Before, the dog sniff tests were the basis for establishing probable cause for a search, but now law enforcement must have sufficient evidence to authorize a search prior to using a marijuana-trained dog.

According to Sam Kamin, a law professor at the University of Denver who studies marijuana law and policy, the ruling “renders the dogs trained to detect pot useless in most situations.”

Police dogs, often referred to as K-9s, have been trained to detect marijuana for decades. The practice has recently come under greater scrutiny though since Coloradans voted in 2012 to legalize recreational possession of a limited quantity of cannabis, because the dogs may draw attention to a perfectly legal amount of marijuana.

In the majority’s decision, Supreme Court Justice William Hood wrote that, “[T]he dog’s sniff arguably intrudes on a person’s reasonable expectation of privacy in lawful activity. If so, that intrusion must be justified by some degree of particularized suspicion of criminal activity.”

The narrow 4-3 ruling widens the divide between state and federal law enforcement’s investigative powers in relation to marijuana.

Colorado officers using K-9s must now adhere to the same standards required for other searches of property. This means they must have a warrant before the sniff test, or that the situation fits narrow criteria outlined by state law which permits searches without a warrant.

Irrespective of the ruling, Colorado law enforcement agencies had already begun phasing out marijuana-trained dogs with K-9s who do not alert handlers to the drug. Out of the 120 police dogs in Colorado, less than 20 percent are still trained to detect cannabis.

In spite of the three dissenting votes against the ruling, the decision is similar to how other state courts have considered dogs’ sniff tests for drugs, according to David Ferland, executive director of the United States Police Canine Association.

“What Colorado is doing does not surprise me,” Ferland said. “That’s not going to be earth-shattering.”

The decision does not affect the activities of federal law enforcement agencies, like the Drug Enforcement Administration, operating in Colorado.

Still, the ruling brings attention to the complications resulting from the divergence between state and federal marijuana laws.

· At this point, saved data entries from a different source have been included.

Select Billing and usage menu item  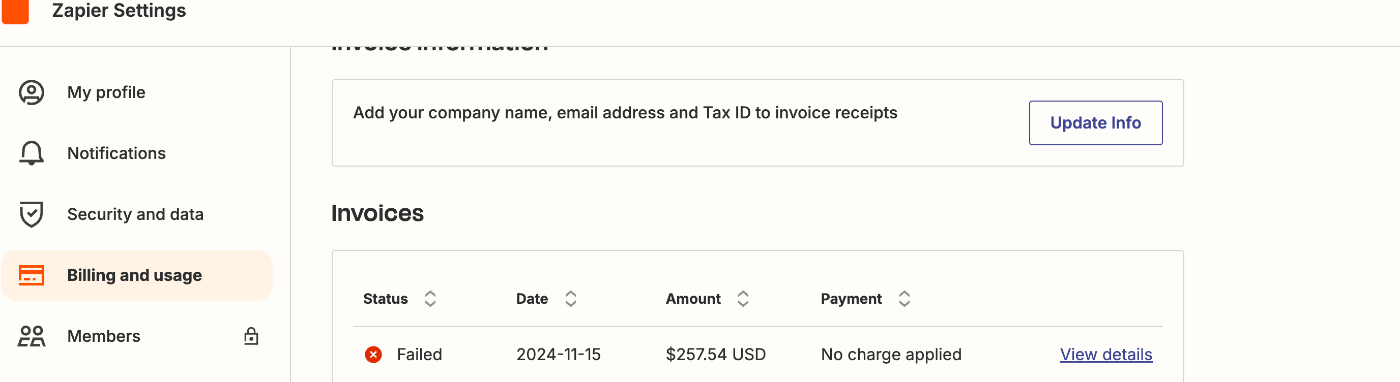[x=137, y=275]
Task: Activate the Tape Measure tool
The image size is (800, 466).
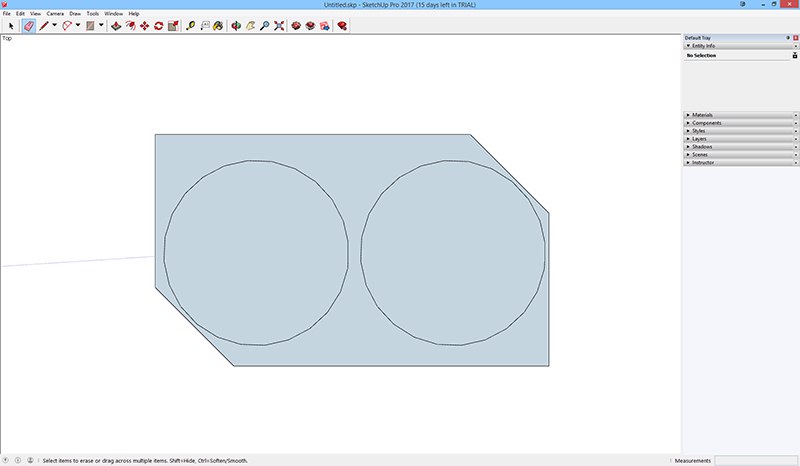Action: click(190, 26)
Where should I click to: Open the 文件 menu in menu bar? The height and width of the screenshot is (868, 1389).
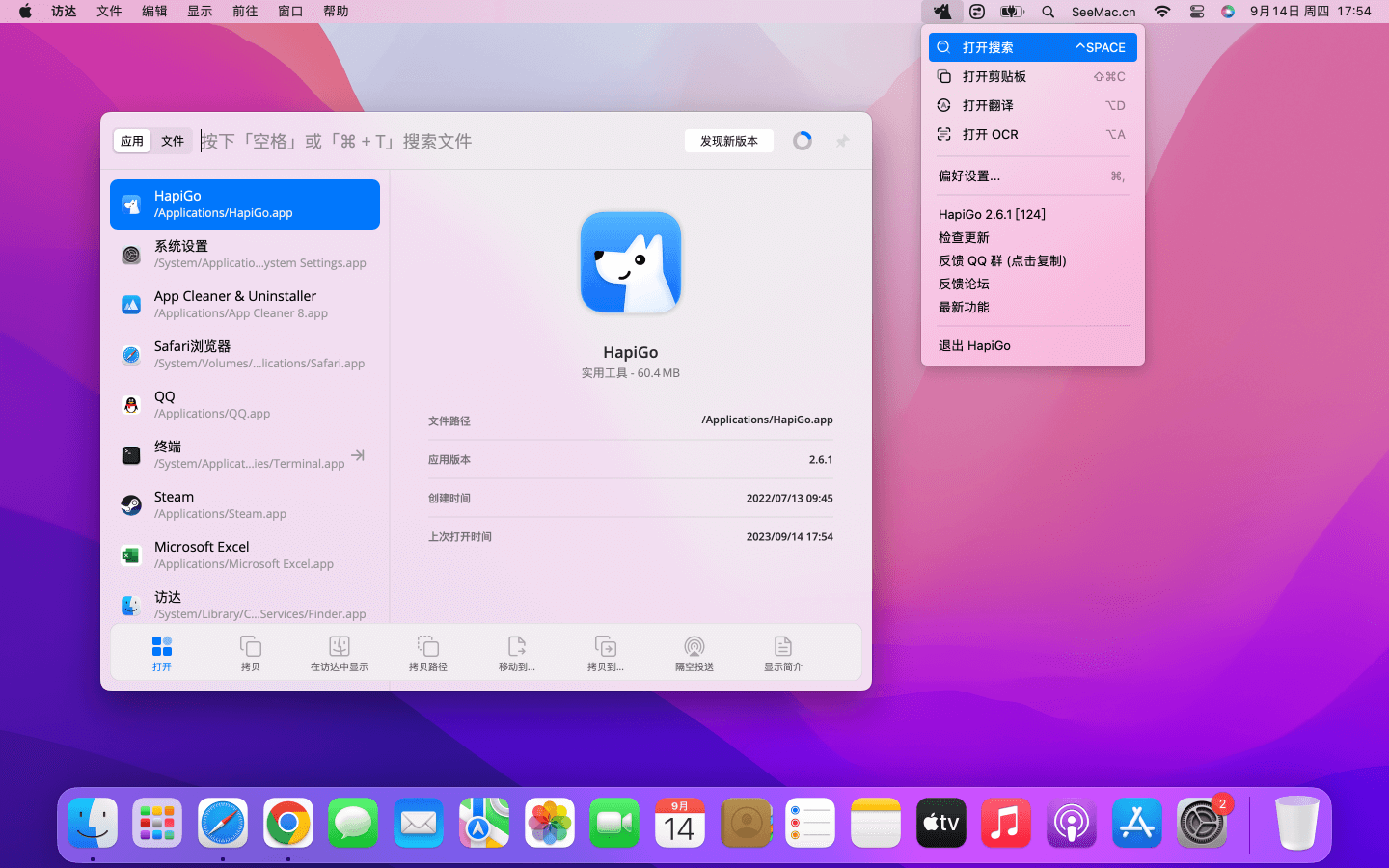[x=109, y=12]

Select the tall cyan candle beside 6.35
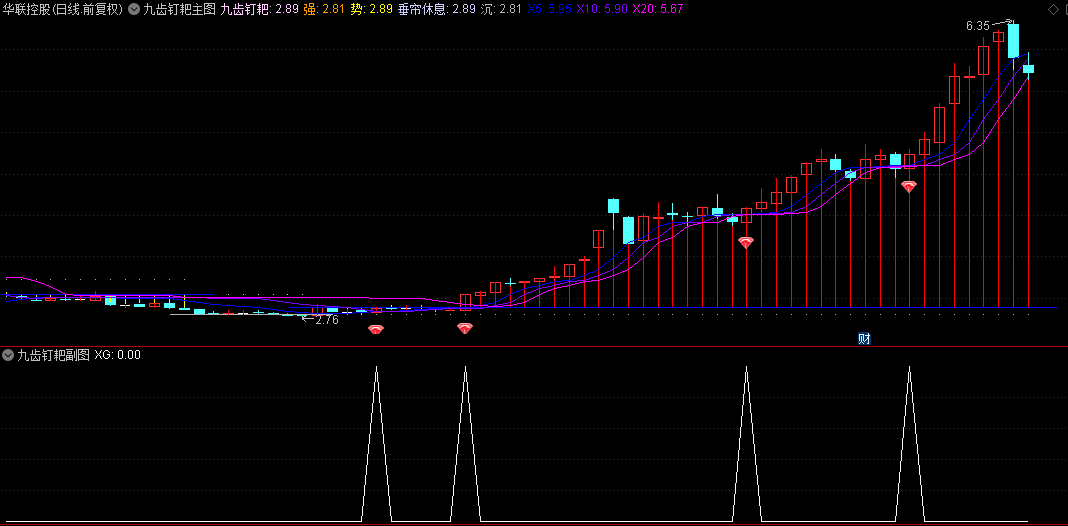[1014, 40]
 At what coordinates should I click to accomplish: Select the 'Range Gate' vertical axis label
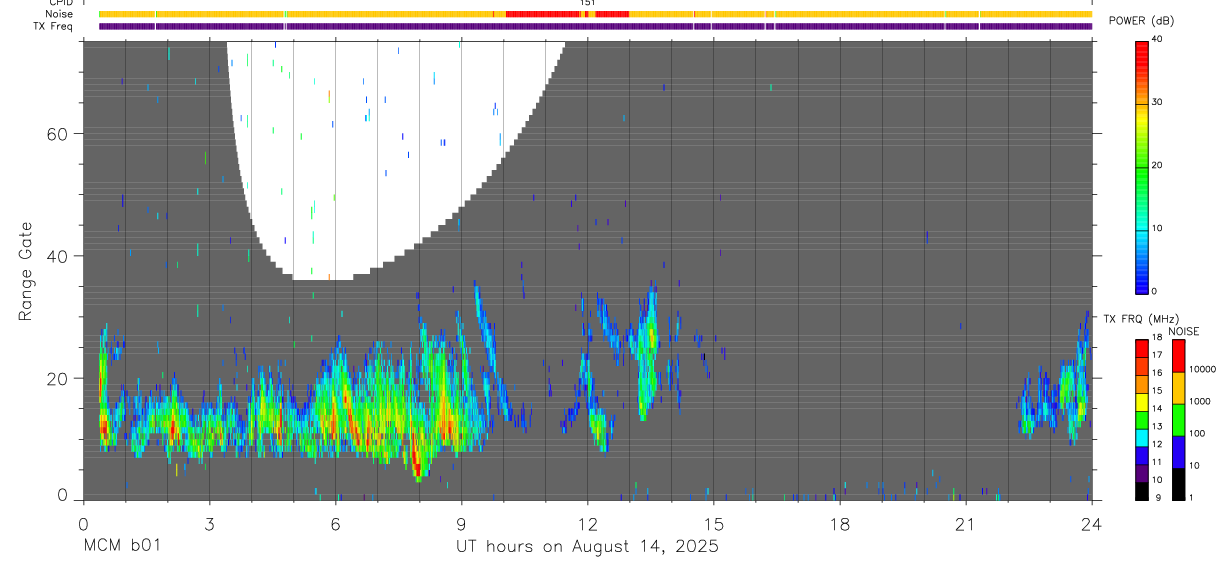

According to Chief Justice Nathan Coats, the ruling establishes a system whereby a sniff test is considered a search under the state constitution, but not the federal constitution. In his dissent, he described the majority’s opinion as “deeply flawed.”

Hood, in the majority opinion, instead emphasizes the need to consider Colorado’s specific laws.

“To the extent we end up alone on a jurisprudential island, it is an island on which Colorado voters have deposited us,” he wrote. “Our role is not to question their decision. Rather, it is to apply the logic of existing law to a changing world. Though we are the first court to opine on whether the sniff of a dog trained to detect marijuana in addition to other substances is a search under a state constitution in a state that has legalized marijuana, we probably won’t be the last.”